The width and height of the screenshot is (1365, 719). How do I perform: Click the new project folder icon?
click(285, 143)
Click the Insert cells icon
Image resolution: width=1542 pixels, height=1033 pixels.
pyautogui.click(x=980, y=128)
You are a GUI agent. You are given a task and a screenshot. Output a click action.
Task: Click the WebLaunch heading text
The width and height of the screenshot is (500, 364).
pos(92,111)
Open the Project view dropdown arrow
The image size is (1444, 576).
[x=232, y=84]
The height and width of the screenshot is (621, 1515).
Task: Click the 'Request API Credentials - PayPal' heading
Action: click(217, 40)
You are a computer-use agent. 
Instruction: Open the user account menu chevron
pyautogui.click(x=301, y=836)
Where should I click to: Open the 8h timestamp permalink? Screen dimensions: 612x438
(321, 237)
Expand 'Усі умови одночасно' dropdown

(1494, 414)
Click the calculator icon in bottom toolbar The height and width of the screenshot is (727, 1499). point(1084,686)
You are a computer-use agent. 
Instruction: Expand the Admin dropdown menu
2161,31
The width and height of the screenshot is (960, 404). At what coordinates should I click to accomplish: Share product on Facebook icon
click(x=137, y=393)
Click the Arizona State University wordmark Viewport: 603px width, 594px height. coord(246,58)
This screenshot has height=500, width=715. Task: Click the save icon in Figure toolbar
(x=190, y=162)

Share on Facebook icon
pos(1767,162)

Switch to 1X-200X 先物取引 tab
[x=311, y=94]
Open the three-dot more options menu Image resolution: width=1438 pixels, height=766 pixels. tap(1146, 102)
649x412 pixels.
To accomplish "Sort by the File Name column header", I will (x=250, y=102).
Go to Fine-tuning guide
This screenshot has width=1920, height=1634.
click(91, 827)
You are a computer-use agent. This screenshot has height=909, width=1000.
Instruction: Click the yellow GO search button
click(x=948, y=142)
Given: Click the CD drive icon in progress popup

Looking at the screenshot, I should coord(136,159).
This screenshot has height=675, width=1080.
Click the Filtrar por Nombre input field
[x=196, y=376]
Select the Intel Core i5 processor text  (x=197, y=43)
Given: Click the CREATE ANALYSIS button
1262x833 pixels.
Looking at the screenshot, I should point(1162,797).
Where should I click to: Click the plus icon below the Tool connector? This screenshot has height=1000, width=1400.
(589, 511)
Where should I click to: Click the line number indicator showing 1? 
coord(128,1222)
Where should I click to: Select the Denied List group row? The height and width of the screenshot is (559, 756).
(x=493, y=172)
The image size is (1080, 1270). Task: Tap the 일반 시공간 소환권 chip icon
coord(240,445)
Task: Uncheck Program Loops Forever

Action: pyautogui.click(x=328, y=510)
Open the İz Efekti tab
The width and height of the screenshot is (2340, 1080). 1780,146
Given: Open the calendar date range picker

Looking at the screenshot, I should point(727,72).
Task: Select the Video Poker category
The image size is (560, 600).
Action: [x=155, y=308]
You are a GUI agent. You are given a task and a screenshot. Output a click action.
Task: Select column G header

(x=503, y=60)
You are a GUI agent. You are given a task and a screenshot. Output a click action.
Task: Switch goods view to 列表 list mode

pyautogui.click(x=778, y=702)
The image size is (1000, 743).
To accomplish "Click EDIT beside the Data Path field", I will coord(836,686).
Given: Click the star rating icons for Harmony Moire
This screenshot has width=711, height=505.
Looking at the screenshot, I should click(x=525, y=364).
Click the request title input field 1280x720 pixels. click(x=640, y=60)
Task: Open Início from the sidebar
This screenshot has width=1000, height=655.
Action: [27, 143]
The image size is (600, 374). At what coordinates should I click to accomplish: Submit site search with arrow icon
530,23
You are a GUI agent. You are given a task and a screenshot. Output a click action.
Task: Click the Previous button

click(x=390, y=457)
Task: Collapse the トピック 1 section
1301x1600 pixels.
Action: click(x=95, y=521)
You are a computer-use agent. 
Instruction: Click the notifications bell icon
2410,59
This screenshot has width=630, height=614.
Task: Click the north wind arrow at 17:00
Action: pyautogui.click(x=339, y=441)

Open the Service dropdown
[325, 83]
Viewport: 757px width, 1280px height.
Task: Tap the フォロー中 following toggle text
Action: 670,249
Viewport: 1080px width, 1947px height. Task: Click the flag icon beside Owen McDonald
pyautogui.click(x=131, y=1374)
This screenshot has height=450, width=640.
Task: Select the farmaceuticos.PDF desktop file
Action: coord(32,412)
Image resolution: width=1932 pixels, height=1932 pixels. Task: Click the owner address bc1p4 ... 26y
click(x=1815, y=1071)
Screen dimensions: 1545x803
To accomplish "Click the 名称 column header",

**********

▶ **Task to carry out**: Output every record above, exactly as written.

▶ **Solution to the problem**:
The width and height of the screenshot is (1365, 719). How do I perform: Click the new project folder icon?
click(285, 143)
Click the Insert cells icon
Image resolution: width=1542 pixels, height=1033 pixels.
pyautogui.click(x=980, y=128)
You are a GUI agent. You are given a task and a screenshot. Output a click action.
Task: Click the WebLaunch heading text
The width and height of the screenshot is (500, 364).
pos(92,111)
Open the Project view dropdown arrow
The image size is (1444, 576).
[x=232, y=84]
The height and width of the screenshot is (621, 1515).
Task: Click the 'Request API Credentials - PayPal' heading
Action: click(217, 40)
You are a computer-use agent. 
Instruction: Open the user account menu chevron
pyautogui.click(x=301, y=836)
Where should I click to: Open the 8h timestamp permalink? Screen dimensions: 612x438
(321, 237)
Expand 'Усі умови одночасно' dropdown

(1494, 414)
Click the calculator icon in bottom toolbar The height and width of the screenshot is (727, 1499). point(1084,686)
You are a computer-use agent. 
Instruction: Expand the Admin dropdown menu
2161,31
The width and height of the screenshot is (960, 404). At what coordinates should I click to accomplish: Share product on Facebook icon
click(x=137, y=393)
Click the Arizona State University wordmark Viewport: 603px width, 594px height. coord(246,58)
This screenshot has height=500, width=715. Task: Click the save icon in Figure toolbar
(x=190, y=162)

Share on Facebook icon
pos(1767,162)

Switch to 1X-200X 先物取引 tab
[x=311, y=94]
Open the three-dot more options menu Image resolution: width=1438 pixels, height=766 pixels. tap(1146, 102)
649x412 pixels.
To accomplish "Sort by the File Name column header", I will (x=250, y=102).
Go to Fine-tuning guide
This screenshot has width=1920, height=1634.
click(91, 827)
You are a computer-use agent. This screenshot has height=909, width=1000.
Instruction: Click the yellow GO search button
click(x=948, y=142)
Given: Click the CD drive icon in progress popup

Looking at the screenshot, I should coord(136,159).
This screenshot has height=675, width=1080.
Click the Filtrar por Nombre input field
[x=196, y=376]
Select the Intel Core i5 processor text  (x=197, y=43)
Given: Click the CREATE ANALYSIS button
1262x833 pixels.
Looking at the screenshot, I should point(1162,797).
Where should I click to: Click the plus icon below the Tool connector? This screenshot has height=1000, width=1400.
(589, 511)
Where should I click to: Click the line number indicator showing 1? 
coord(128,1222)
Where should I click to: Select the Denied List group row? The height and width of the screenshot is (559, 756).
(x=493, y=172)
The image size is (1080, 1270). Task: Tap the 일반 시공간 소환권 chip icon
coord(240,445)
Task: Uncheck Program Loops Forever

Action: pyautogui.click(x=328, y=510)
Open the İz Efekti tab
The width and height of the screenshot is (2340, 1080). 1780,146
Given: Open the calendar date range picker

Looking at the screenshot, I should point(727,72).
Task: Select the Video Poker category
The image size is (560, 600).
Action: [x=155, y=308]
You are a GUI agent. You are given a task and a screenshot. Output a click action.
Task: Select column G header

(x=503, y=60)
You are a GUI agent. You are given a task and a screenshot. Output a click action.
Task: Switch goods view to 列表 list mode

pyautogui.click(x=778, y=702)
The image size is (1000, 743).
To accomplish "Click EDIT beside the Data Path field", I will coord(836,686).
Given: Click the star rating icons for Harmony Moire
This screenshot has width=711, height=505.
Looking at the screenshot, I should click(x=525, y=364).
Click the request title input field 1280x720 pixels. click(x=640, y=60)
Task: Open Início from the sidebar
This screenshot has width=1000, height=655.
Action: [27, 143]
The image size is (600, 374). At what coordinates should I click to accomplish: Submit site search with arrow icon
530,23
You are a GUI agent. You are given a task and a screenshot. Output a click action.
Task: Click the Previous button

click(x=390, y=457)
Task: Collapse the トピック 1 section
1301x1600 pixels.
Action: click(x=95, y=521)
You are a computer-use agent. 
Instruction: Click the notifications bell icon
2410,59
This screenshot has width=630, height=614.
Task: Click the north wind arrow at 17:00
Action: pyautogui.click(x=339, y=441)

Open the Service dropdown
[325, 83]
Viewport: 757px width, 1280px height.
Task: Tap the フォロー中 following toggle text
Action: 670,249
Viewport: 1080px width, 1947px height. Task: Click the flag icon beside Owen McDonald
pyautogui.click(x=131, y=1374)
This screenshot has height=450, width=640.
Task: Select the farmaceuticos.PDF desktop file
Action: coord(32,412)
Image resolution: width=1932 pixels, height=1932 pixels. Task: Click the owner address bc1p4 ... 26y
click(x=1815, y=1071)
Screen dimensions: 1545x803
To accomplish "Click the 名称 column header",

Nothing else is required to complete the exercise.